After resetting NVRAM or PRAM, you may need to reconfigure your settings for speaker volume, screen resolution, startup disk selection, and time zone information.

Resetting the System Management Controller

  1. Shut down the computer.
  2. Unplug the computer's power cord.
  3. Wait fifteen seconds.
  4. Attach the computer's power cord.
  5. Wait five seconds, then press the power button to turn on the computer.

Feb 26, 2014 8:35 AM in response to glosackmd

I have found an issue with TechTool Pro and the OSX 10.9.2 Update.


I have a 15" MacBook Pro, 1TB hard drive, quad-core CPU, 16 GB RAM, decent GPU.

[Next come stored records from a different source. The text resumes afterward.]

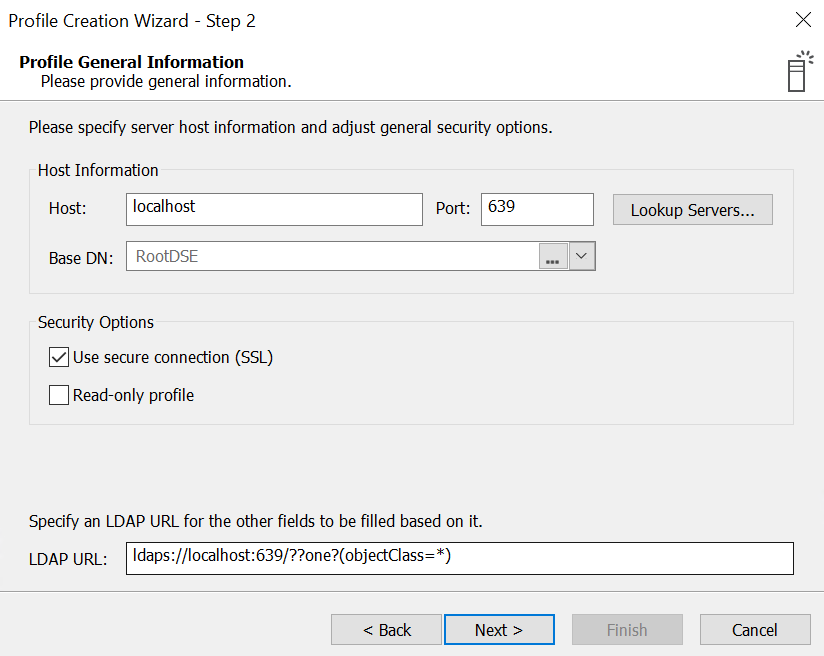Select the LDAP URL text field
Image resolution: width=824 pixels, height=656 pixels.
[x=460, y=558]
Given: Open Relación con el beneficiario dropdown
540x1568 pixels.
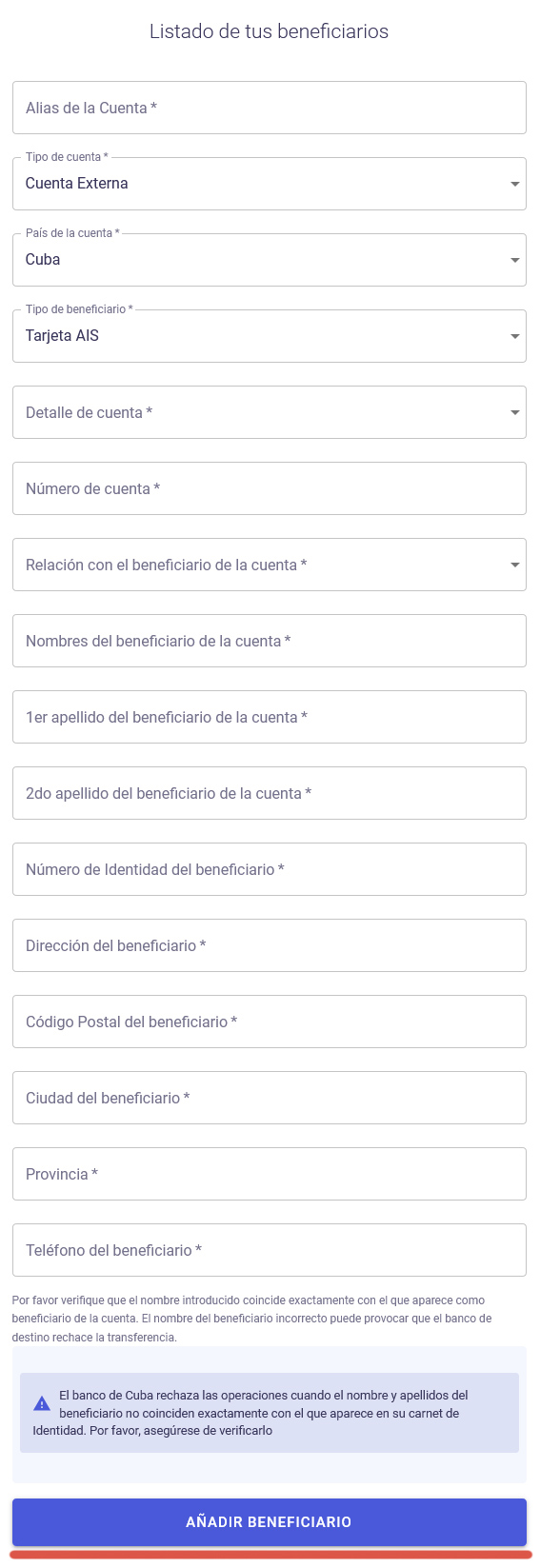Looking at the screenshot, I should pyautogui.click(x=270, y=565).
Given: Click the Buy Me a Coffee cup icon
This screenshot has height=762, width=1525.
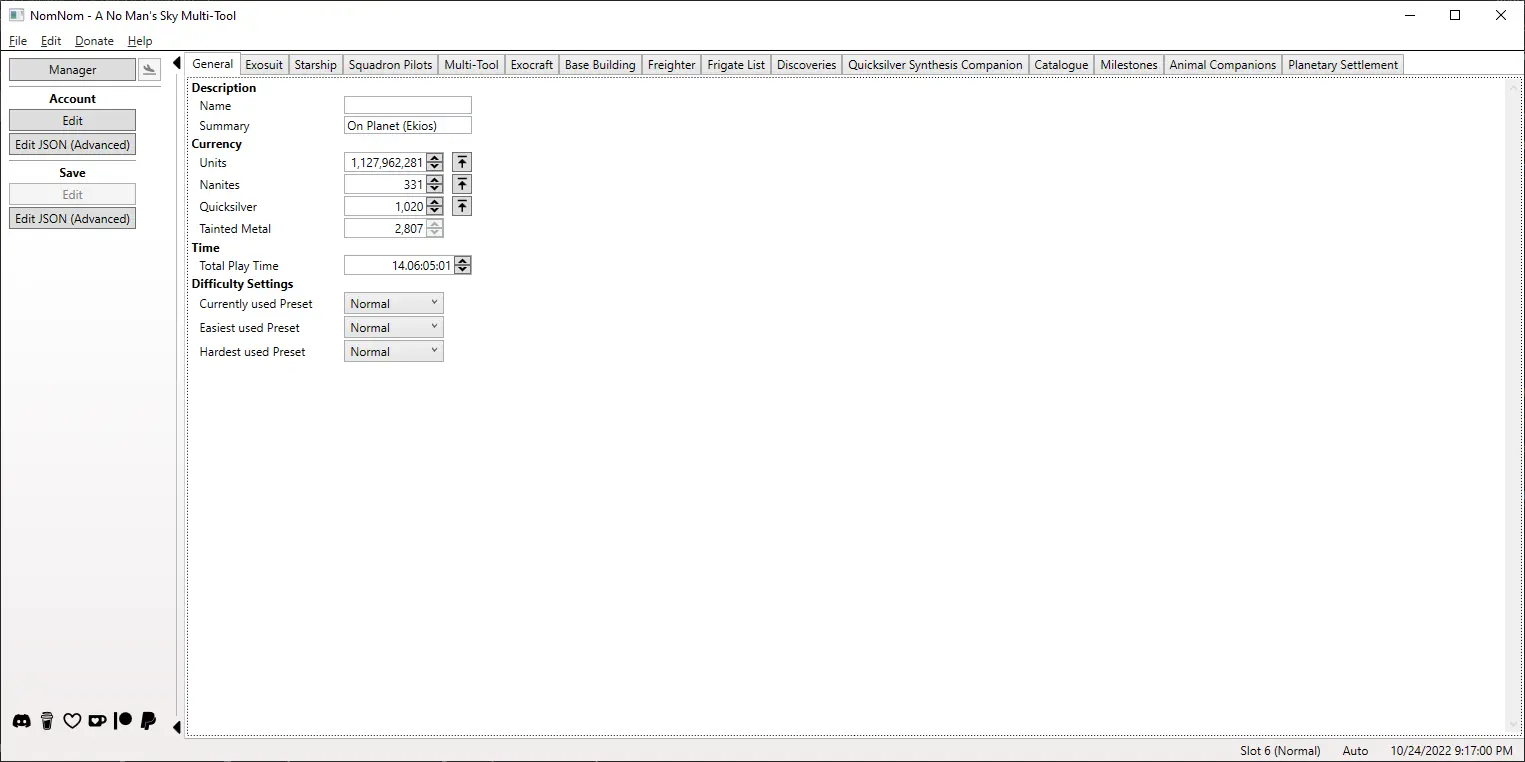Looking at the screenshot, I should (x=47, y=721).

I am running the latest version of TechTool Pro, 7.0.2.


Before updating from Mavericks 10.9.1, the system was running at lightning speed, even while running Windows 7 Professional under VMware Pro with Dreamscene active and lots of resource-hungry apps.


After I updated to Mavericks 10.9.2, with Techtool Pro protection on the system slowed to a crawl.

After I turned Techtool Pro protection off, the system sped up to normal again.


For those running the latest version of Techtool Pro as of this writing (7.0.2), I would recommend turning off Techtool Pro protection after the upgrade to Mavericks 10.9.2 until Micromat releases an update.

Aug 8, 2014 1:36 PM in response to glosackmd

I have the same problem also. Mac Pro 2.66 GHz Quad-Core Intel Xeon, 6GB Ram, 380GB of available hard drive space.

10.6 was running fine but because I needed the latest Adobe software I had to upgrade. Since OSX 10.9 was free I upgraded to 10.9.4. Now it runs slower and the display seems to hesitate at times. I definitely do not have any antivirus or any other useless software on here.

I have done the PRAM, disk permission.